WHAT THE EXERCISE ASKS: Reproduce the records from the line with "Image resolution: width=1527" to the line with "coord(326,612)", substituting "audio speaker icon" for "sound speaker icon" and leaving everything else unchanged.

ENTRIES SUPPLIED:
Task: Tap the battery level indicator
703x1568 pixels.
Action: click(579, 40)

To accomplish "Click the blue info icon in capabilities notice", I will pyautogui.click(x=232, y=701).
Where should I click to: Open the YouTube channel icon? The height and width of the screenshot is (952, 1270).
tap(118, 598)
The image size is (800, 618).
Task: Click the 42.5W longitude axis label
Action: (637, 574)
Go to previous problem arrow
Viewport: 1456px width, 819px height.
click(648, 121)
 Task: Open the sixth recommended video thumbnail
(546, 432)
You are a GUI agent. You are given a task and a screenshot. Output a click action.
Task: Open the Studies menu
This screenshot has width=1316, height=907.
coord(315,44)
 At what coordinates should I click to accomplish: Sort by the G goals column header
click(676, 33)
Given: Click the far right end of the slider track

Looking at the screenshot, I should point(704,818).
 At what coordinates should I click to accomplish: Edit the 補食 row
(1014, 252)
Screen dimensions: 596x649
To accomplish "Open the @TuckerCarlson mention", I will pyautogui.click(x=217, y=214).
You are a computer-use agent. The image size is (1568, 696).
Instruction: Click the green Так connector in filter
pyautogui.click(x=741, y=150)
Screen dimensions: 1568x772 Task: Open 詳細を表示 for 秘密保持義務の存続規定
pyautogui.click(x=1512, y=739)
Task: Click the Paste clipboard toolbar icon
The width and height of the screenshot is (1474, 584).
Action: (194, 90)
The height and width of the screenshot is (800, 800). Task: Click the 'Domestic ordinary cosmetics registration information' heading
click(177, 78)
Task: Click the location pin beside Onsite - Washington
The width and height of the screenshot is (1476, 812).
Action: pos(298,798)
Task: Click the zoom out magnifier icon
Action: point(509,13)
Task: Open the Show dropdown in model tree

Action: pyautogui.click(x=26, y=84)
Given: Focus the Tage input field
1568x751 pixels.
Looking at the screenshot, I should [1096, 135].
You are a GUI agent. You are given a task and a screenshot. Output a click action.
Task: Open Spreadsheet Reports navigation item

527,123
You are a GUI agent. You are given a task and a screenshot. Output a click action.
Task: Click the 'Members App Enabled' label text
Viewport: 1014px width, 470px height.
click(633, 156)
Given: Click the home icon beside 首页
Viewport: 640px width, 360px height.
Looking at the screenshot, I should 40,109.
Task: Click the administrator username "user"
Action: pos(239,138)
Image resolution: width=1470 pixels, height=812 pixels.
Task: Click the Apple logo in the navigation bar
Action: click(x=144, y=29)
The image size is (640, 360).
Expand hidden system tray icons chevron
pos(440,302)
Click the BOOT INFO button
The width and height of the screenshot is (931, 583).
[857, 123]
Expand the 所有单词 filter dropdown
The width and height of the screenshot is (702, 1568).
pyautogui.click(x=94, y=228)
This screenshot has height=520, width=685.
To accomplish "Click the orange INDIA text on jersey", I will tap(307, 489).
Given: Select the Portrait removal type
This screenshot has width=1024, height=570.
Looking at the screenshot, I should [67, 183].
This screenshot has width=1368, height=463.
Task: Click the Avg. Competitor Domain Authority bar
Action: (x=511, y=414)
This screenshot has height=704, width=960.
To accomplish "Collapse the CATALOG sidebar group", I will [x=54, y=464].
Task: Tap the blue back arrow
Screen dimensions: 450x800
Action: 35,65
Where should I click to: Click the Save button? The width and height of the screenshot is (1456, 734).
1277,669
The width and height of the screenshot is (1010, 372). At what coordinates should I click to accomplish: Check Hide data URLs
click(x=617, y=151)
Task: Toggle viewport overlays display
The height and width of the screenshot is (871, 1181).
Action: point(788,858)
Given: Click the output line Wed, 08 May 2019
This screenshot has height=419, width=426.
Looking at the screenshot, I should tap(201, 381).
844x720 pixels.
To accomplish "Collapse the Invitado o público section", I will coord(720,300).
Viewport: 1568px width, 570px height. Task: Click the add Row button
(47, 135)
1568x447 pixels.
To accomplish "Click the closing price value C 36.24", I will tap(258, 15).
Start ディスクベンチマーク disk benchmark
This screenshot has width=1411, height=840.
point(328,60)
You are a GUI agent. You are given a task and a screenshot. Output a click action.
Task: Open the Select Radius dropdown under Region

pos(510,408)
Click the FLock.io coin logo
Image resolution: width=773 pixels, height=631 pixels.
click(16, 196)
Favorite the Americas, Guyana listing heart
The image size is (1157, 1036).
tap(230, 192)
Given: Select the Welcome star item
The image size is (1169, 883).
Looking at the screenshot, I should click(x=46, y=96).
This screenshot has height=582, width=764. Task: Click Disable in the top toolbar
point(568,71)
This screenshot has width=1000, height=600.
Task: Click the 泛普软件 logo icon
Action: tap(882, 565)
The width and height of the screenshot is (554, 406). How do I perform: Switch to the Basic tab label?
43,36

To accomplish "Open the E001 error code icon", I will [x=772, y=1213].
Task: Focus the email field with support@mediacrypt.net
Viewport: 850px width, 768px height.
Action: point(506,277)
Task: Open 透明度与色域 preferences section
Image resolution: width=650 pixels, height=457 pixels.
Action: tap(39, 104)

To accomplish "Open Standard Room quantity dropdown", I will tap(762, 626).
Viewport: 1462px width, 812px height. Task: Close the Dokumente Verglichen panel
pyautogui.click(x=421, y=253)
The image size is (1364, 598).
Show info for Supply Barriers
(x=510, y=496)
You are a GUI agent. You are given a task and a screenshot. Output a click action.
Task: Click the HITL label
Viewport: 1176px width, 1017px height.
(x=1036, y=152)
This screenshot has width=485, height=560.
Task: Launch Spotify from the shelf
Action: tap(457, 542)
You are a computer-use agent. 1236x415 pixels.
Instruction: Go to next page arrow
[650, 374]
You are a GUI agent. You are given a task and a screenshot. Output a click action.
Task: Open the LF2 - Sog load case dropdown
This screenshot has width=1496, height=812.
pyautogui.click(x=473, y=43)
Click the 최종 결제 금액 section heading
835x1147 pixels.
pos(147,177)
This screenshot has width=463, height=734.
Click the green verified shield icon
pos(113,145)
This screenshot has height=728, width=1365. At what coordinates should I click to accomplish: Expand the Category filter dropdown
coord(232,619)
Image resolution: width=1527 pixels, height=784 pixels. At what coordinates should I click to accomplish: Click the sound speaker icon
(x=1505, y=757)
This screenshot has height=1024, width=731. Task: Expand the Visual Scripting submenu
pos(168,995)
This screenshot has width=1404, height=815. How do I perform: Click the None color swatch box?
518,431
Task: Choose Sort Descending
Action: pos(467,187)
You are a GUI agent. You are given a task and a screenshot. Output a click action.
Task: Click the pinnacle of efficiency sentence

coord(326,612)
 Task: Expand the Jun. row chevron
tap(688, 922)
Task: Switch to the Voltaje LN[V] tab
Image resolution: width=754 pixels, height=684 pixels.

FINISHED TASK:
Image resolution: width=1527 pixels, height=784 pixels. At what coordinates should I click to accomplish: Click the audio speaker icon
(x=1505, y=757)
This screenshot has height=1024, width=731. Task: Expand the Visual Scripting submenu
pos(168,995)
This screenshot has width=1404, height=815. How do I perform: Click the None color swatch box?
518,431
Task: Choose Sort Descending
Action: pos(467,187)
You are a GUI agent. You are given a task and a screenshot. Output a click action.
Task: Click the pinnacle of efficiency sentence

coord(326,612)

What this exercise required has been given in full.